Destinei minha tarde de ontem a revisitar o maravilhoso filme de Win Wenders, Paris Texas, na edição de luxo (Edição definitiva limitada) produzida pela Versátil. Fiquei maravilhado, não só com o filme, mas também com os maravilhosos extras. Os extras começam com uma fantástica entrevista dada por Win Wenders ao conhecido ensaísta e apresentador de TV, Roger Willemsen (1955-2016). Temos depois lindas cenas excluídas do filme com comentários do diretor. Em seguida duas entrevistas incríveis, com Claire Denis, que foi a assistente de direção; bem como com Allison Anders, assistente de produção. Essa última nos apresenta trechos incríveis de seu diário sobre o filme. Temos também momentos maravilhosos com a fala de Ry Cooder, que foi o responsável pela trilha sonora.

 

Por isso que eu me mantenho “teimoso” em manter e adquirir os DVDs sobre os filmes que gosto. Trata-se de uma riqueza singular. Você poder ver e rever, bem como apreciar os extras que quase sempre acompanham o material. Num dos trechos do DVD, há uma fala de Wenders, que partilho aqui:

 

“Meu cinema é focado no presente. É contemporâneo. Então espero que futuras gerações tenham uma imagem dos tempos em que vivi. Ninguém pode trabalhar para estar nos livros de história. Eu não me importo com o que acontecer quando não estiver mais aqui. Mas espero, talvez, que o filme proporcione uma imagem precisa dos tempos que vivi”.

 

Em momento preciso da entrevista dada por Wenders, o erudito Roger Willemsen sublinha:

 

“Paris Texas é o lugar da separação, um lugar de infelicidade. Um homem volta lá, não para relembrar a separação, mas para restaurar a unidade. A unidade de mãe e filho é restaurada... mas não a unidade da família. O que significa que o que sobrou no final é o mundo separado do homem e os caminhos divididos”.

§ **Conjunto de dados**
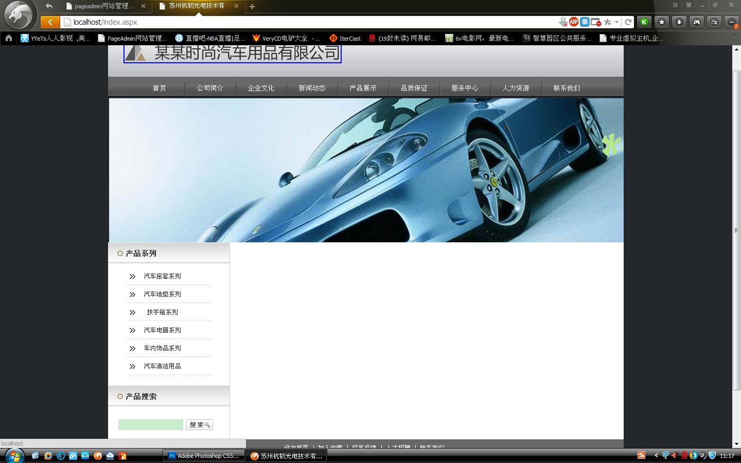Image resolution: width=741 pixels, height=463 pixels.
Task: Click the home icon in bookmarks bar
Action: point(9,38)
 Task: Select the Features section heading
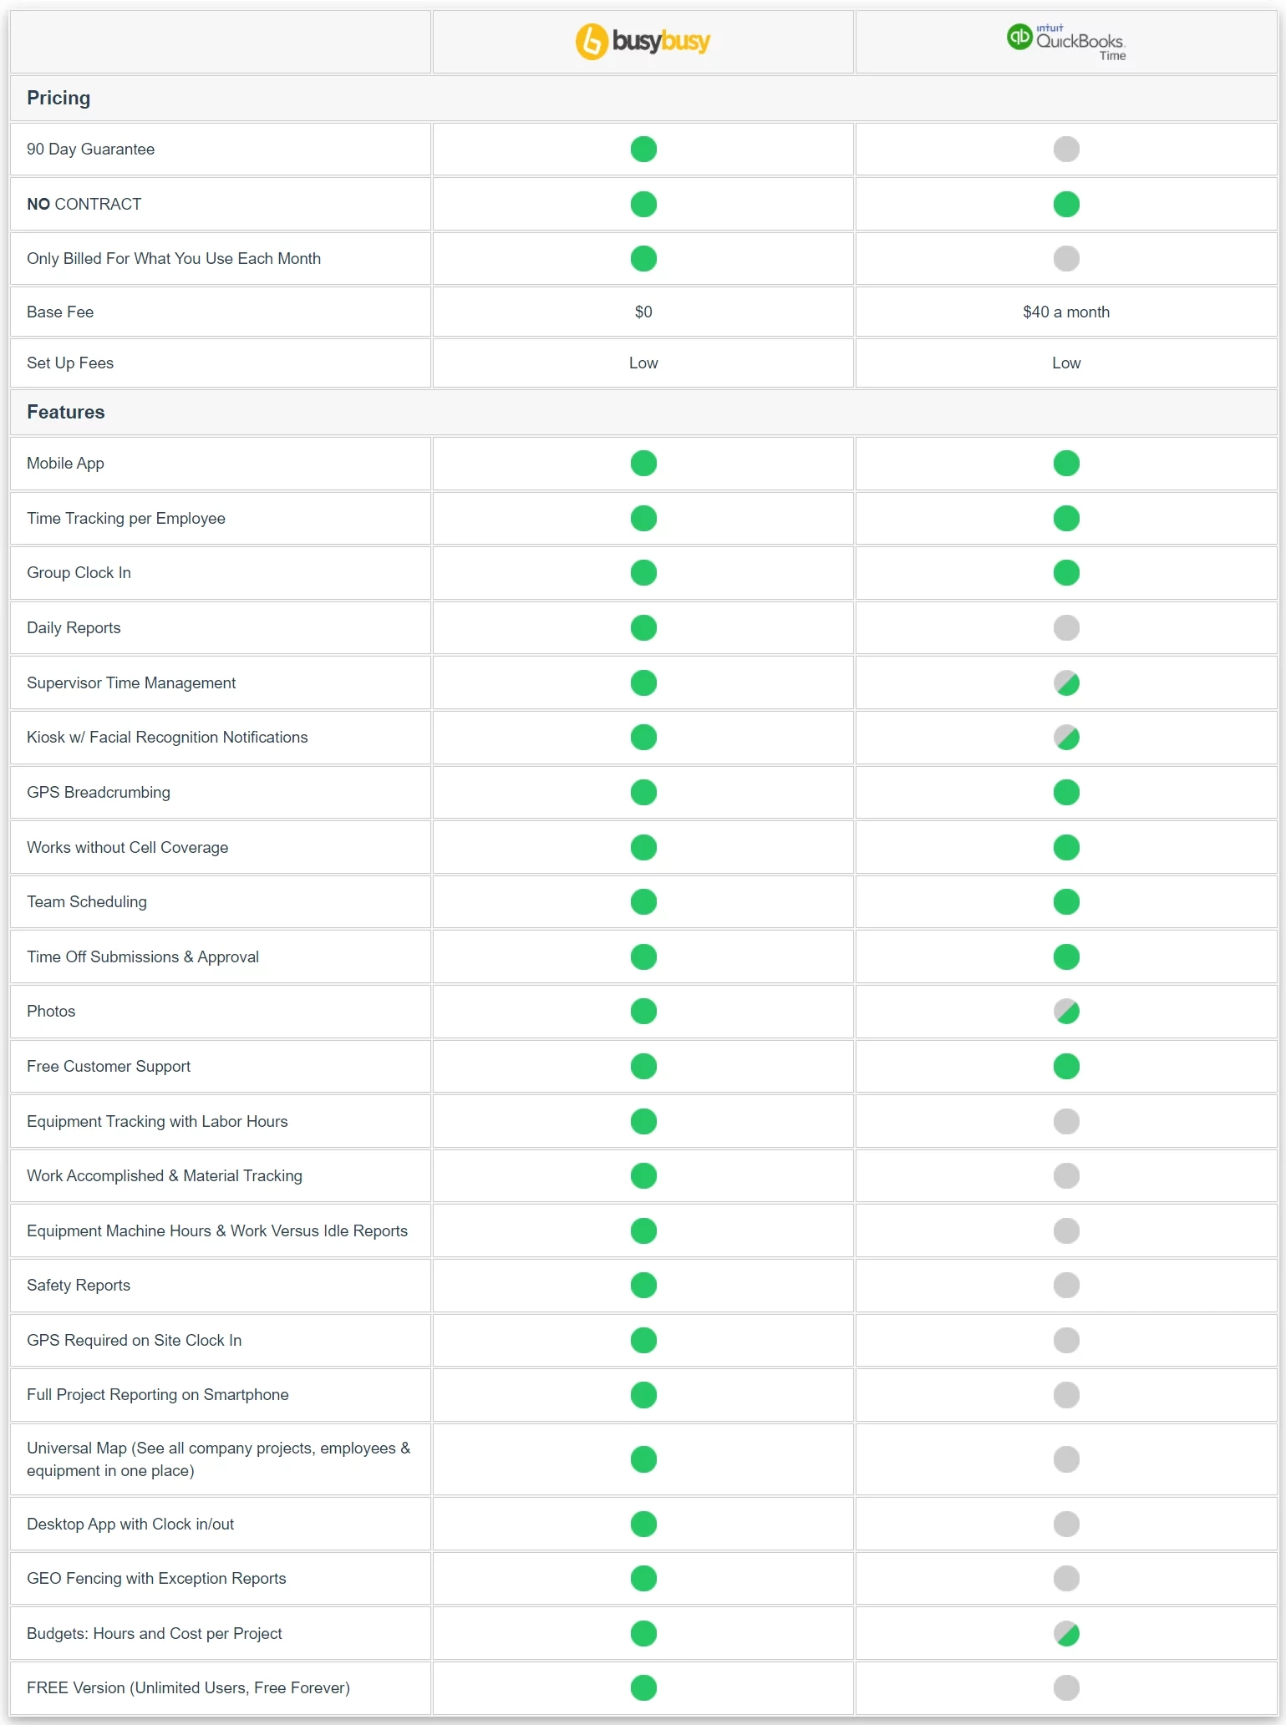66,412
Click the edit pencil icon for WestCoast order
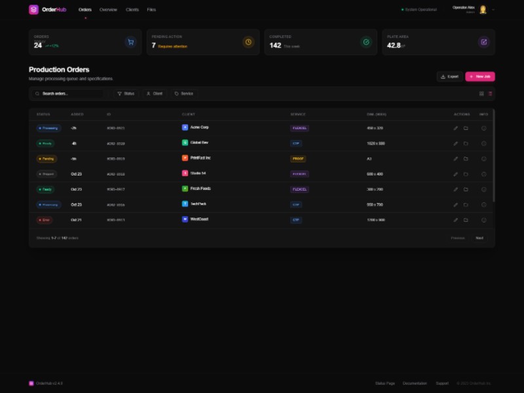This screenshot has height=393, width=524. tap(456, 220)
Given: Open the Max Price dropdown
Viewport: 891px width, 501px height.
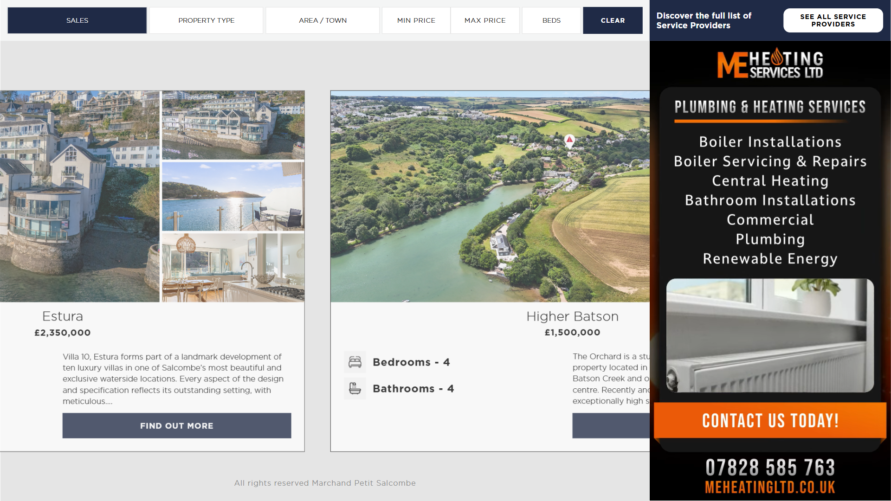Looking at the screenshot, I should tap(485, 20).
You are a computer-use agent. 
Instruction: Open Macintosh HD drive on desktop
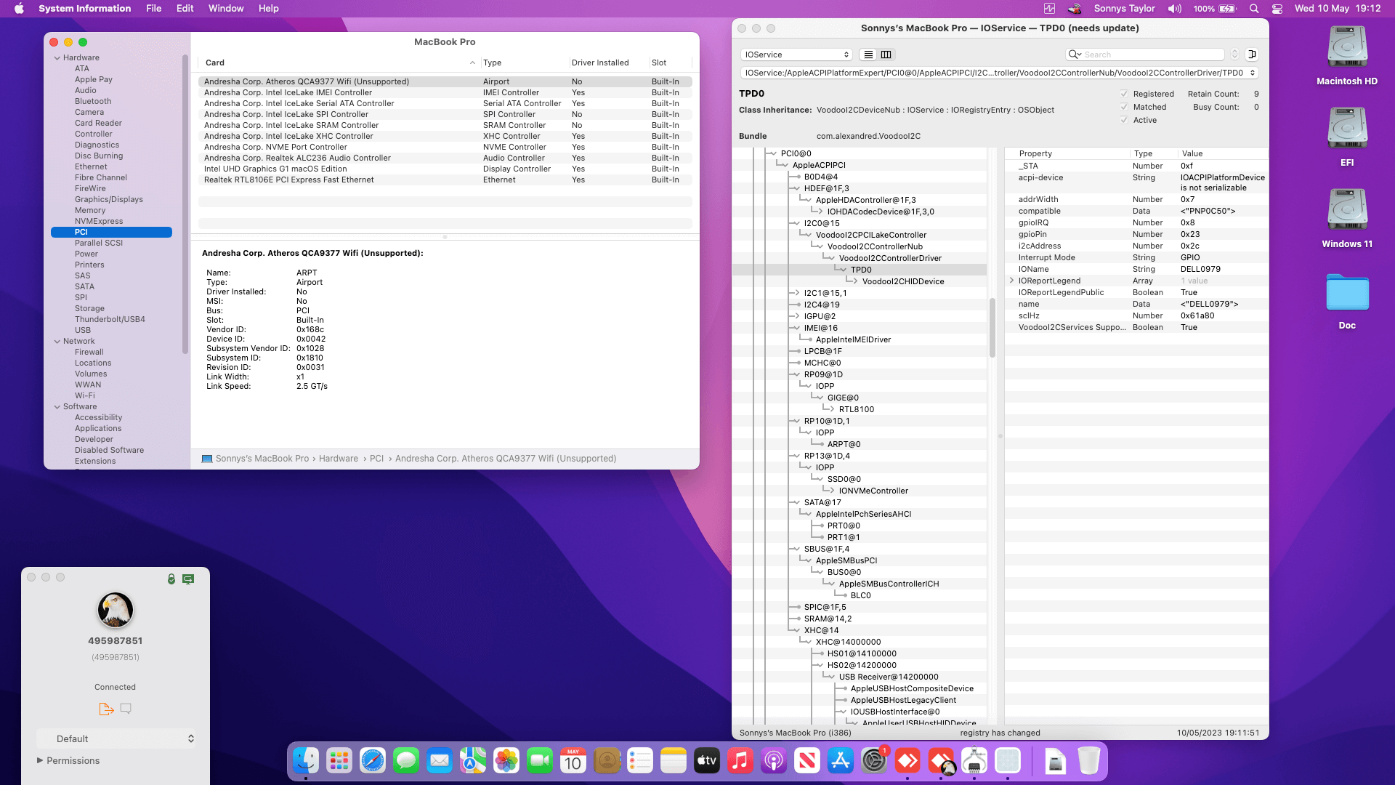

§ **Tarefa**
Prossiga com o texto sobre a edição em DVD de Paris Texas, começando logo depois da última frase apresentada.

§ **Resultado**
 

E Wenders complementa:

 

“De certa forma é uma renúncia. Ele se recusa a ser parte de uma família, da felicidade. Ele se despede no final, deixando a história e a vida dos outros dois. E o que os dois não podem ter juntos, ele dá aos outros. Por isso, essa é uma história de amor emocionante e é até hoje. É de partir o coração. Renunciando a tudo o que ele deseja, ele permite que os outros dois tenham o que desejavam. Logo, é uma grande história de amor”.

 

Outro dado interessante abordado por Wenders sobre o filme, diz respeito à sua recepção nos Estados Unidos. Ele sublinha que o filme não foi compreendido nos EUA. E nem um pouco. “Não fez ali sucesso algum. Foi bem na Europa, no Japão e em outros lugares. Nos EUA foi irrelevante. Às vezes, os críticos espumavam pela boca, enquanto escreviam algo como: ´Não precisamos de nenhum europeu vindo nos mostrar como vivemos` (...). Os americanos não estão acostumados com alguém os retratar no próprio território”. E concluiu dizendo que Paris Texas foi “um sacrilégio para eles”.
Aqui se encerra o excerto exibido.